TEXT SECTION ->
+++++
Data Intelligence, Business Analytics
I am doing some research to compress data available as tables (rows and columns, or cubes) more efficiently. This is the reverse data science approach: instead of receiving compressed data and applying statistical techniques to extract insights, here, we are looking at uncompressed data, extract all possible insights, and eliminate everything but the insights, to compress the data.
In this process, I was wondering if one can design an algorithm that can compress any data set, by at least one bit. Intuitively, the answer is clearly no, otherwise you could recursilvely compress any data set to 0 bit. Any algorithm will compress some data sets, and make some other data sets bigger after compression. Data that looks random, that has no pattern, can not be compressed. I have seen contests offering an award if you find a compression algorithm that defeats this principle, but it would be a waste of time participating.
But what if you design an algorithm that, when a data set can not be compressed, leaves the data set unchanged? Would you be able, on average, to compress any data set then? Note that if you assemble numbers together to create a data set, the resulting data set would be mostly random. In fact, the vast majority of all data sets, are almost random and not compressible. But data sets resulting from experiments are usually not random, but they represent a tiny minority of all potential data sets. In practice this tiny minority represents all data sets that data scientists are confronted to.
It turns out that the answer is no. Even if you leave uncompressible data sets "as is" and compress those that can be compressed, on average, the compression factor (of any data compression algorithm) will be negative. The explanation is as follows: you need to add 1 bit to any data set: this extra bit tells you whether the data set is compressed using your algorithm, or left uncompressed. This extra bit makes the whole thing impossible. Interestingly, there have been official patents claiming that all data can be compressed. These are snake oil (according to the founder of the GZIP compressing tool), it is amazing that they were approved by the patent office.
+++++
INSTRUCTIONS ->
1) In the data compression text, what does the extra bit added to every data set indicate?
2) Condense the paragraph of the data compression text that begins "But what if you design an algorithm" into a short bulleted list that keeps its main facts.
3) Proceed with the data compression text, picking up after its final sentence.
The listing that follows comes from a separate source.

DATA EXTRACT ->
+++++
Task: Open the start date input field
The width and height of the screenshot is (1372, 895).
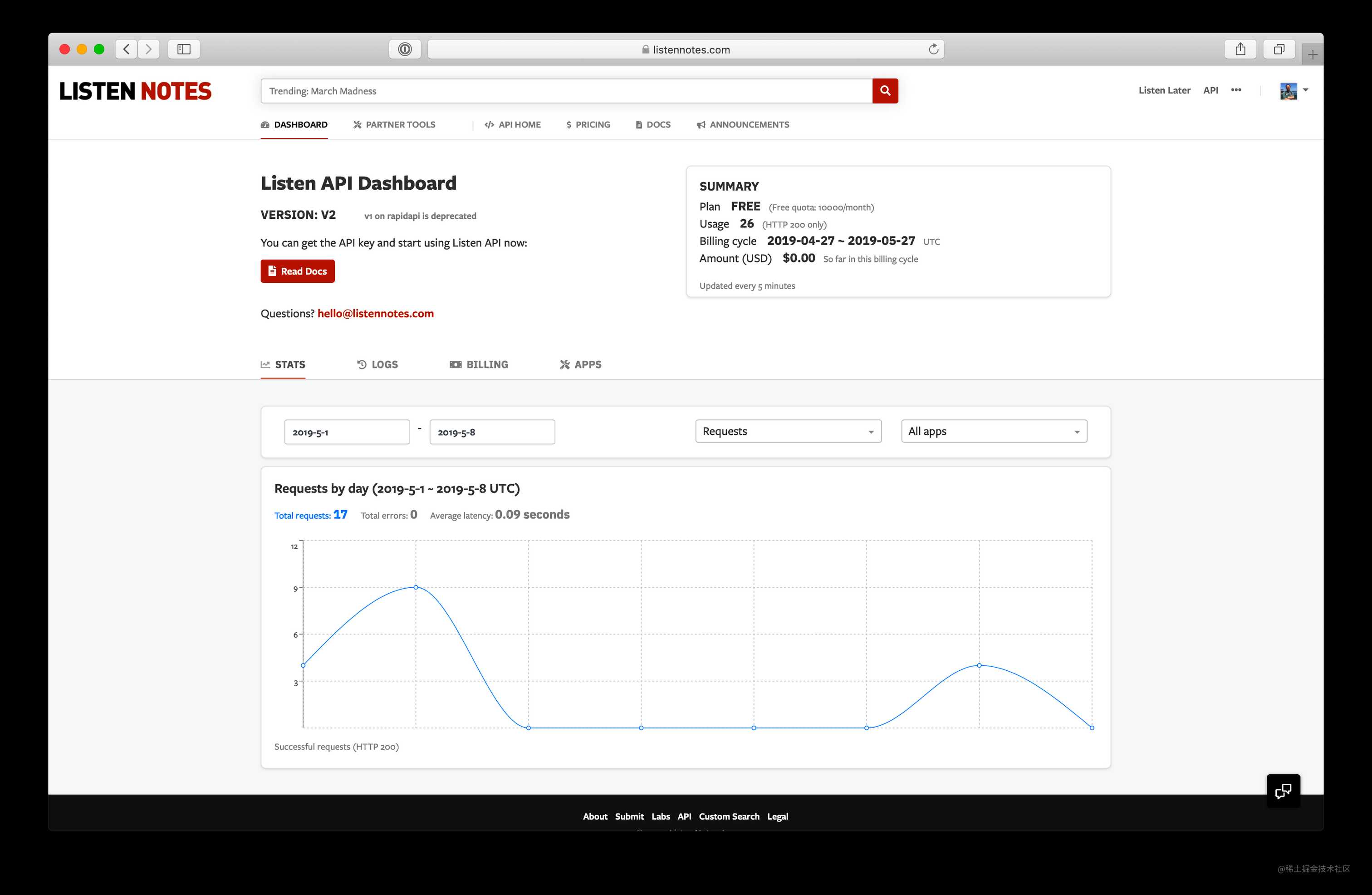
+++++
RESPONSES ->
1) It indicates whether the data set was compressed by the algorithm or left uncompressed.

2)
- The question: could an algorithm that leaves incompressible data sets unchanged compress any data set on average?
- Numbers assembled together to form a data set produce mostly random data.
- The vast majority of all data sets are almost random and not compressible.
- Data sets from experiments are usually not random, but they are a tiny minority of all potential data sets.
- In practice, that tiny minority covers all the data sets data scientists deal with.

3)
Anyway, here's the mathematical proof, in simple words.
Theorem
There is no algorithm that, on average, will successfully compress any data set, even if it leaves uncompressible data sets uncompressed. By average, we mean average computed over all data sets of a pre-specified size. By successfully, we mean that compression factor is better than 1.
Proof
We proceed in two steps. Step #1 is when your data compression algorithm compresses all data sets (out of a universe of k distinct potential data sets) into a compressed data set of the same size (resulting in m different compressed data sets when you compress all the original k datasets, with m < k). Step #2 is when your data compression algorithm produces compressed files of various sizes, depending on the original data set.
Step #1 - Compression factor is fixed
Let y be a multivariate vector with integer values, representing the compressed data. Let say that y can take on m different values. Let x be the original data, and for any x, x=f(y).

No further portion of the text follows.